As other research has shown, we found that TB disease’s negative impact on adolescents’ mental health and social lives can disrupt their ability and/or willingness to adhere to treatment (Leddy., 2022). Similar to findings in other research, adolescents in our study reported feeling depressed, despondent, and at times suicidal—especially those with MDR-TB [35, 36]. A more generalised concern with stigma appeared pervasive amongst our participants. Participants described instances of enacted, perceived and internalised stigma. Other studies have reported how stigma among adolescents can negatively impact treatment access, adherence and completion [3739].

This study makes an important contribution in that it is among the first to show the impact TB has on adolescents’ intimate and romantic relationships—an otherwise underrepresented area of research [5, 40]. Adolescents in our study were especially distressed by the negative impact TB had on romantic and sexual relationships, reporting that they had lost self-confidence and refused to engage with the opposite sex. Additionally, a few adolescents reported wanting to refrain from potentially exposing their partners to TB, even after they had been on treatment for several weeks and were no longer infectious. This highlights the need for further counselling and education on infection, prevention and control among adolescents. While overall stigma-reduction efforts among adolescents and children are lacking [41], a recent scoping review suggests that individual-level counselling and social support interventions must be combined with information-based community-level interventions to effectively address stigma within the TB care cascade [42]. Although adolescents in our study reported receiving support from household/family members, research from South Africa suggests that household members likely experience similar levels of stigma, further underscoring the need for stigma-reduction interventions to target households, communities and health systems processes [43, 44].

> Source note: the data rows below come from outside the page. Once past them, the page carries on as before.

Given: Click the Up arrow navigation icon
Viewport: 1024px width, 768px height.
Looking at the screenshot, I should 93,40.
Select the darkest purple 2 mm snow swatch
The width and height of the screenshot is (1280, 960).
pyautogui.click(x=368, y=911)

TB patients recently diagnosed with TB in South Africa, can apply for a temporary government-funded disability grant, but only those who meet the means test criteria will receive the grant, leaving many without assistance [45]. People (>18-years-old) and caregivers applying on their child’s behalf, with TB can receive the grant for six to twelve months, after which their eligibility is re-evaluated, not taking their broader socio-economic conditions into account [46]. Adolescents in this study reported that the SASSA grant helped them contribute to the household income and offset treatment-related costs. Research conducted in Cape Town found that social protection programmes have the potential to help households build resilience by lowering vulnerability and ameliorate the financial costs related to TB care [47]. Future research should explore the potential of social protection programmes provided to adolescents and their families, that goes beyond socio-economic support.

This study provides further impetus to the emerging understanding of adolescents’ complex TB experiences. Specifically, it provides insights on how TB disrupts educational and potentially income-generating opportunities and how TB-related stigma can disrupt social relations, particularly, romantic partnerships. The study advocates for further research into the psychosocial factors that might contribute to ongoing financial, social and psychological impairments following TB episodes among adolescents. This study was limited to adolescents living in the Western Cape of South Africa, and findings cannot be completely generalised to the larger population. Strengths of this study include having multiple interactions with adolescents over several months, allowing researchers to build rapport with participants and refine interview questions. Additionally, the data underwent multiple revisions before being iteratively analysed.

TB had a substantial impact on the lives of adolescents in our study. Existing TB programmes focus on drug therapy with little consideration for holistic care. Until these more complex psychosocial and socioeconomic issues are addressed, it is unlikely that TB control efforts will be achieved in this population.